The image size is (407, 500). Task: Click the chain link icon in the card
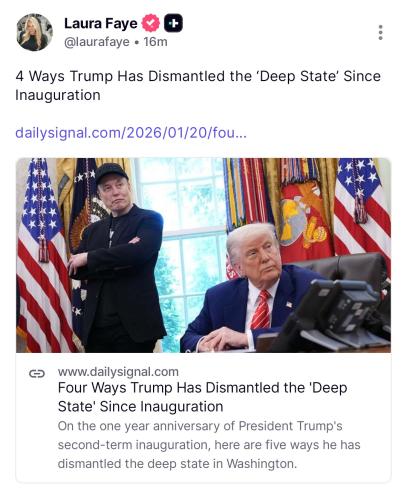(37, 374)

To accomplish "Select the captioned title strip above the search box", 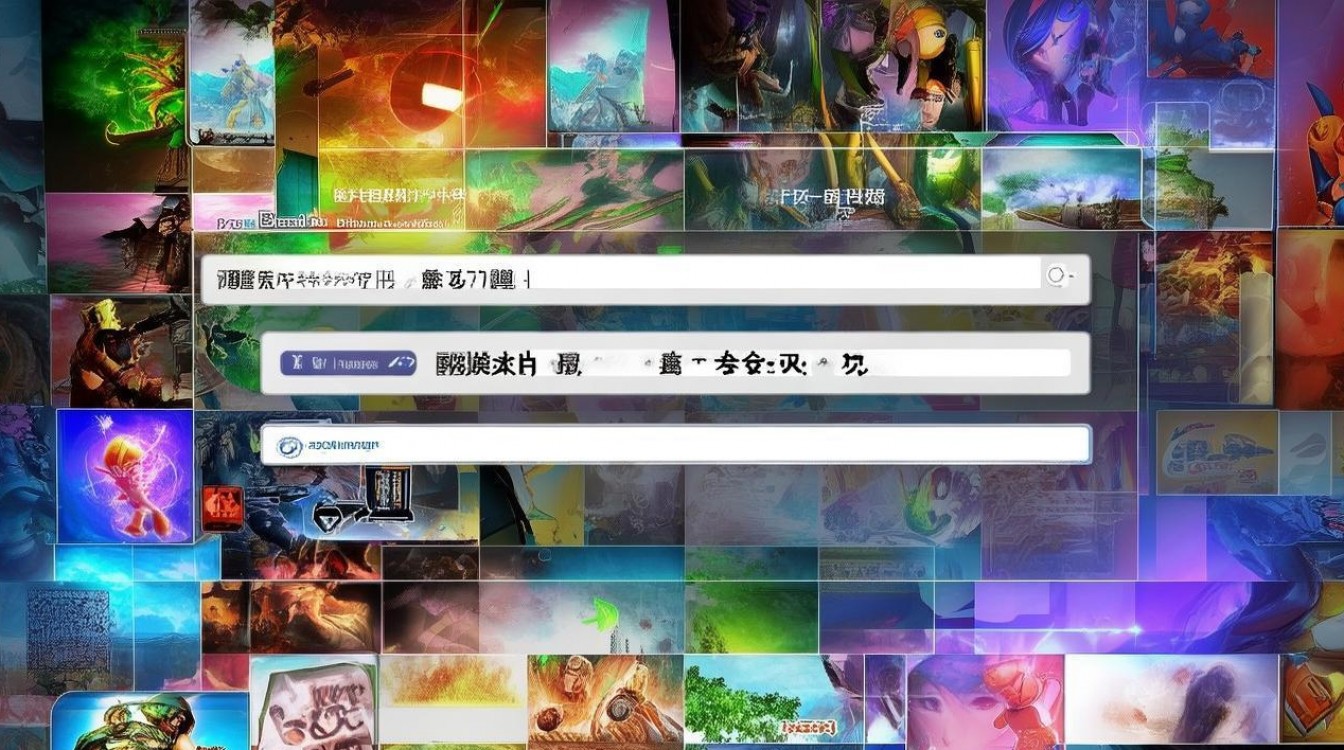I will (395, 198).
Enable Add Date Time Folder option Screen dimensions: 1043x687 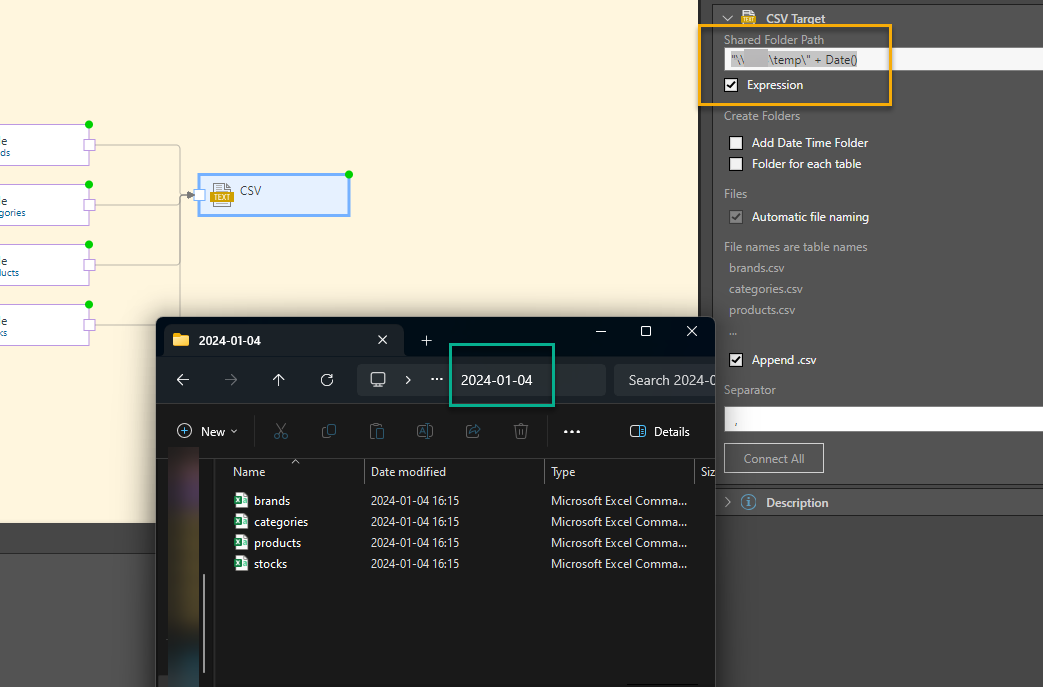point(737,143)
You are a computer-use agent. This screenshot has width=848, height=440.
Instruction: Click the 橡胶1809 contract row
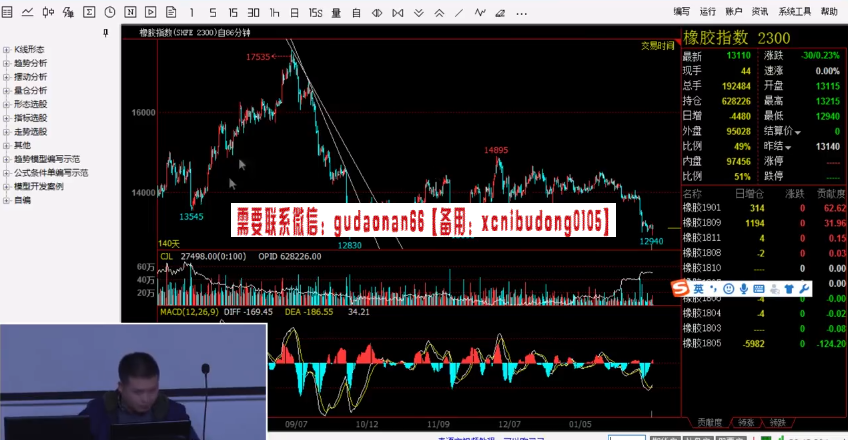point(701,222)
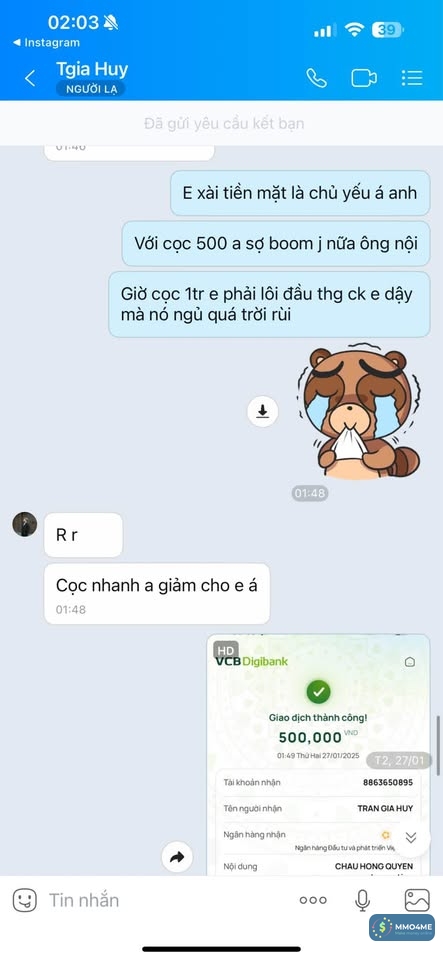This screenshot has height=960, width=443.
Task: Open the photo gallery picker icon
Action: [x=417, y=900]
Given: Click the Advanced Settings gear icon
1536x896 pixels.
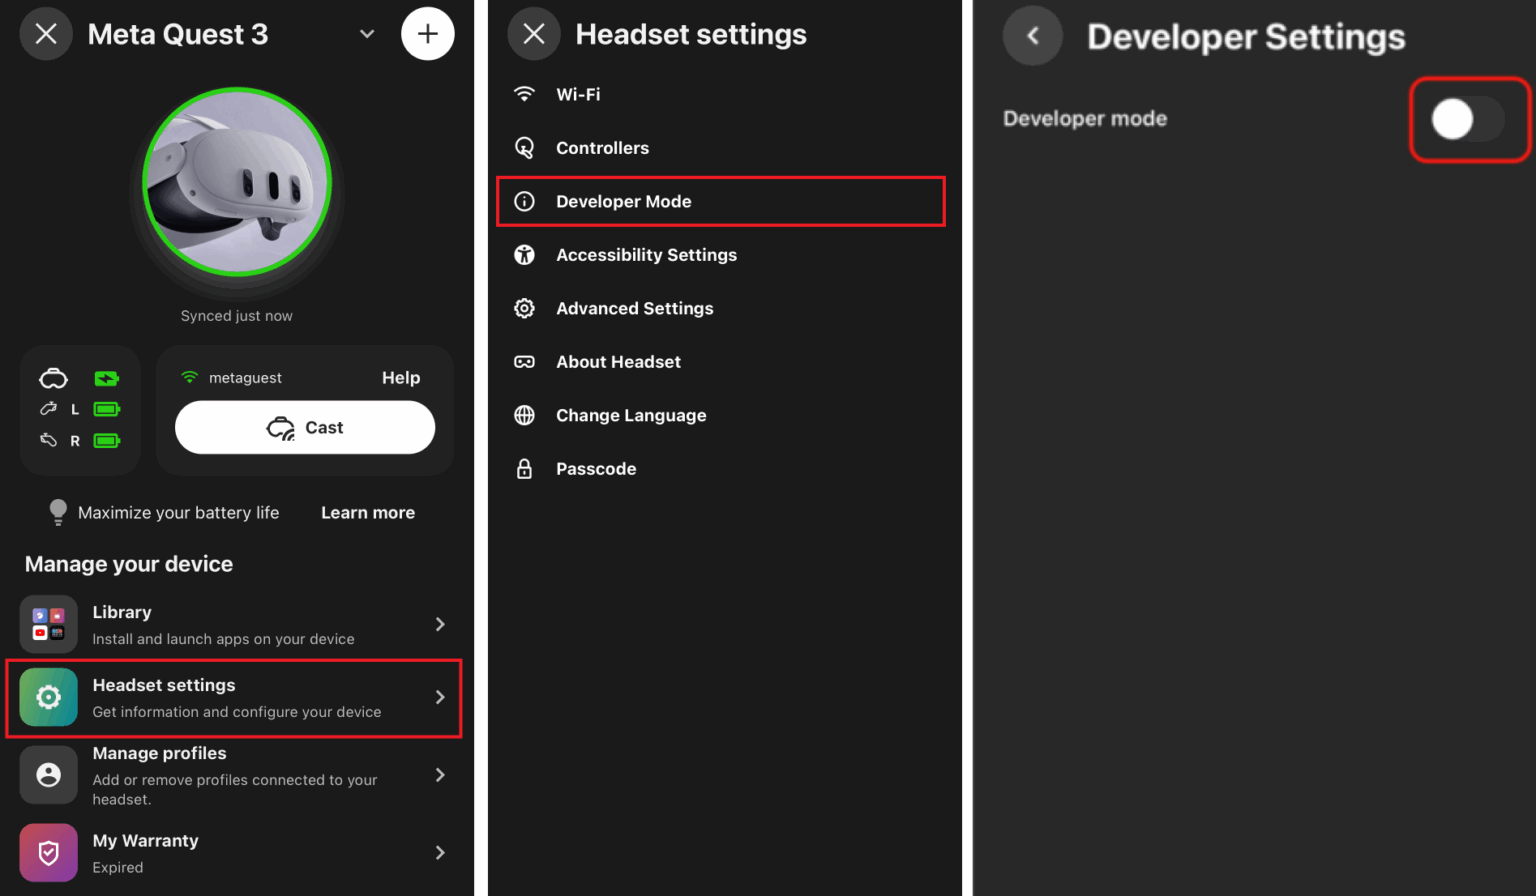Looking at the screenshot, I should pos(525,308).
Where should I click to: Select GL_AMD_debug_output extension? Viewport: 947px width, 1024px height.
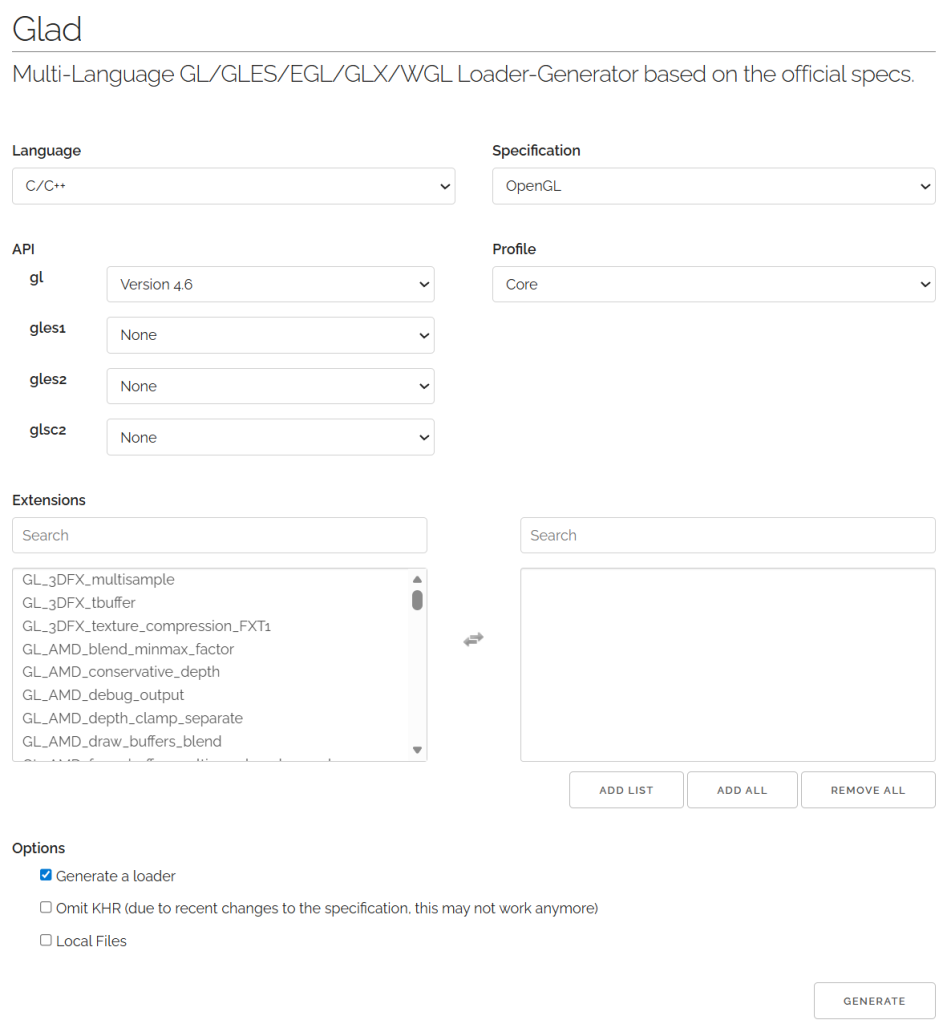point(103,695)
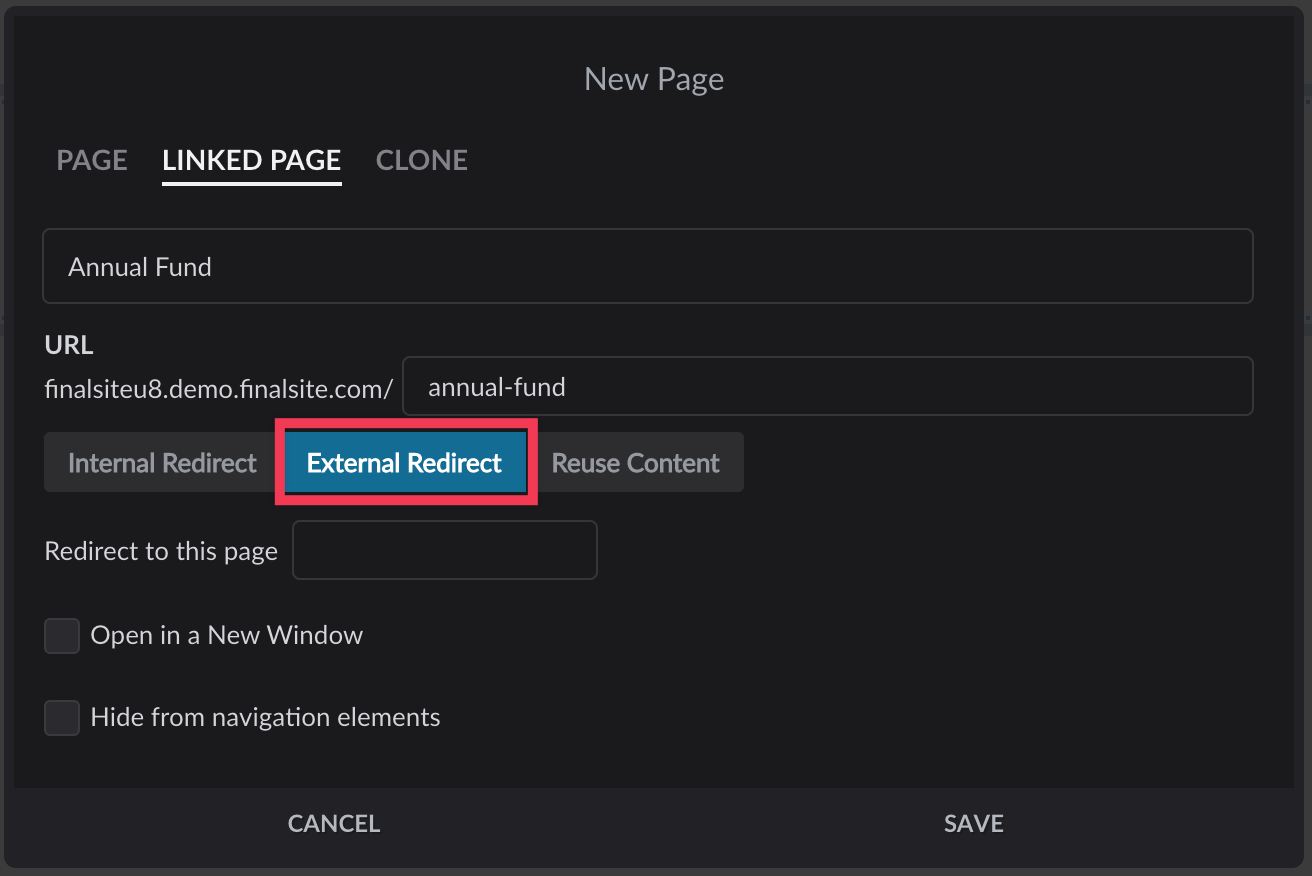
Task: Select the External Redirect option
Action: [x=405, y=463]
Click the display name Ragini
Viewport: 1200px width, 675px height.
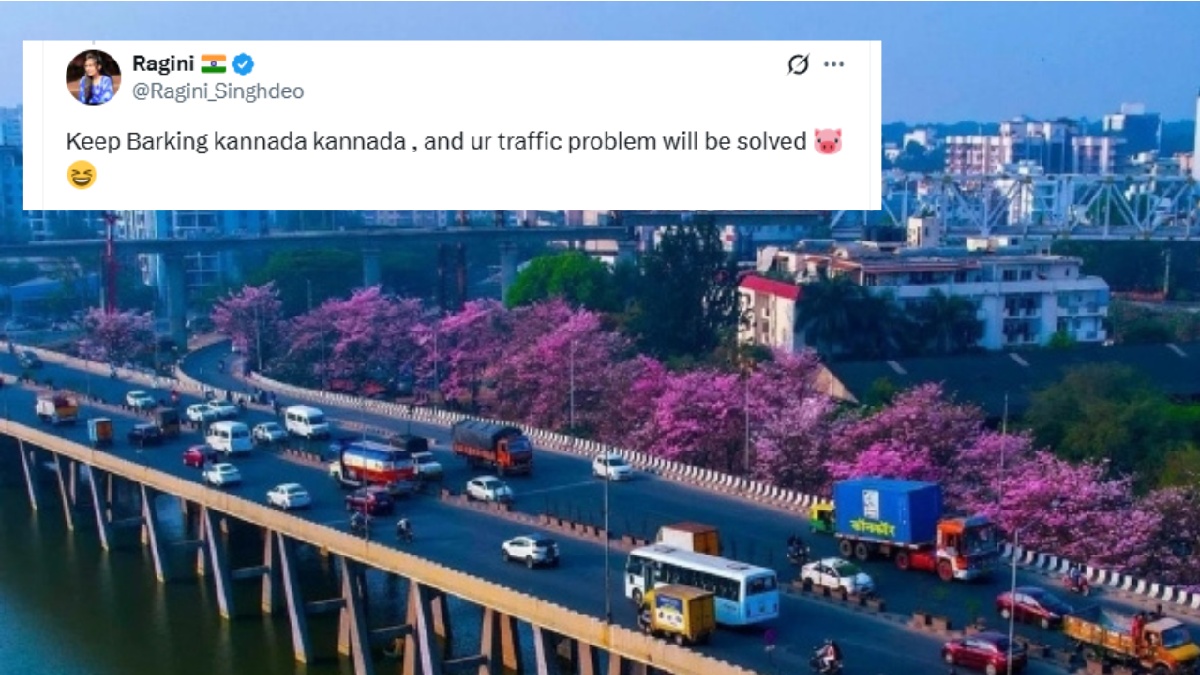[x=162, y=64]
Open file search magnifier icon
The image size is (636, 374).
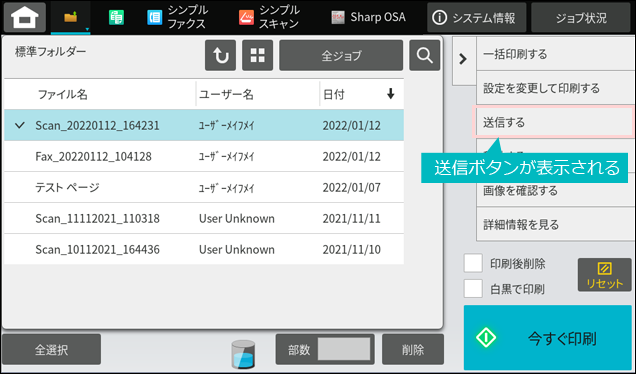point(425,56)
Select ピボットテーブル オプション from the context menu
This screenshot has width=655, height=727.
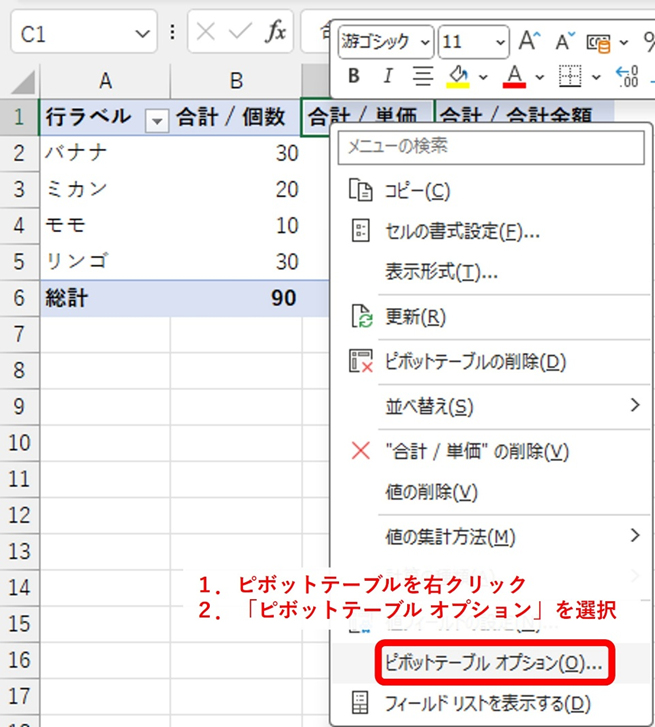click(493, 663)
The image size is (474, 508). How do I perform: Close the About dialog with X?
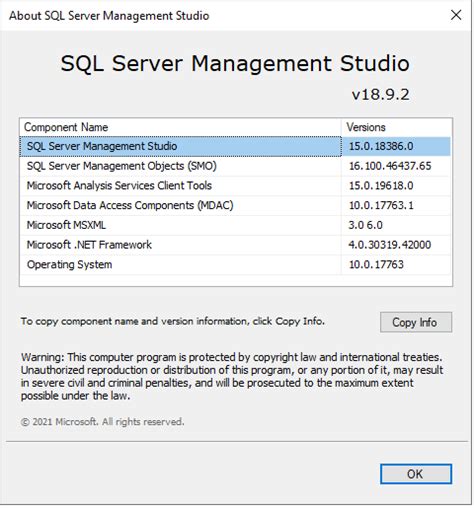[456, 15]
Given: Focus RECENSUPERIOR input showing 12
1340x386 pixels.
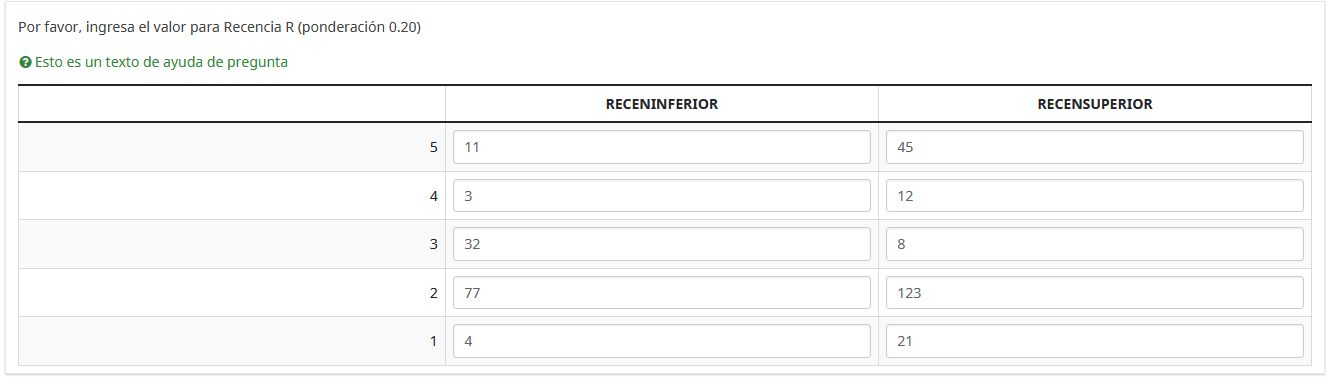Looking at the screenshot, I should coord(1095,196).
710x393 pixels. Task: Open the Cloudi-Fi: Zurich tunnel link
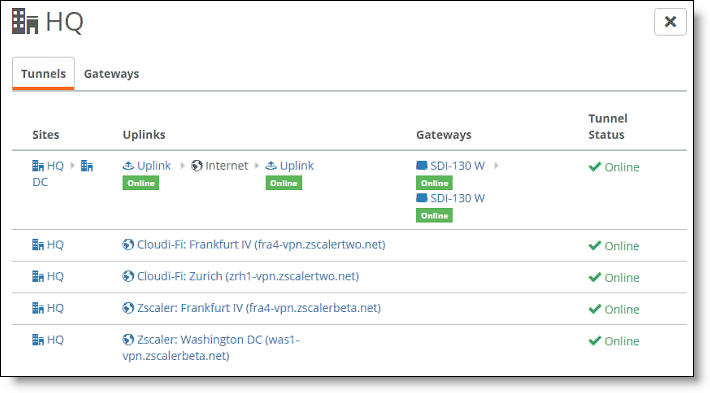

**Your task**. The exact lines from the one containing "Given: Click the Advanced Settings gear icon" through the end of the data are to be copied, with both ends kept and pictures left out.

**Reply to the task**.
Given: Click the Advanced Settings gear icon
1536x896 pixels.
Looking at the screenshot, I should pos(525,308).
Where should I click to: Select GL_AMD_debug_output extension? Viewport: 947px width, 1024px height.
point(103,695)
Task: Select the External Redirect option
Action: [x=405, y=463]
Click the display name Ragini
Viewport: 1200px width, 675px height.
[x=162, y=64]
Open file search magnifier icon
The image size is (636, 374).
point(425,56)
Select ピボットテーブル オプション from the context menu
This screenshot has width=655, height=727.
click(493, 663)
The image size is (474, 508). How do I perform: Close the About dialog with X?
[456, 15]
Given: Focus RECENSUPERIOR input showing 12
1340x386 pixels.
Looking at the screenshot, I should coord(1095,196).
710x393 pixels. Task: Open the Cloudi-Fi: Zurich tunnel link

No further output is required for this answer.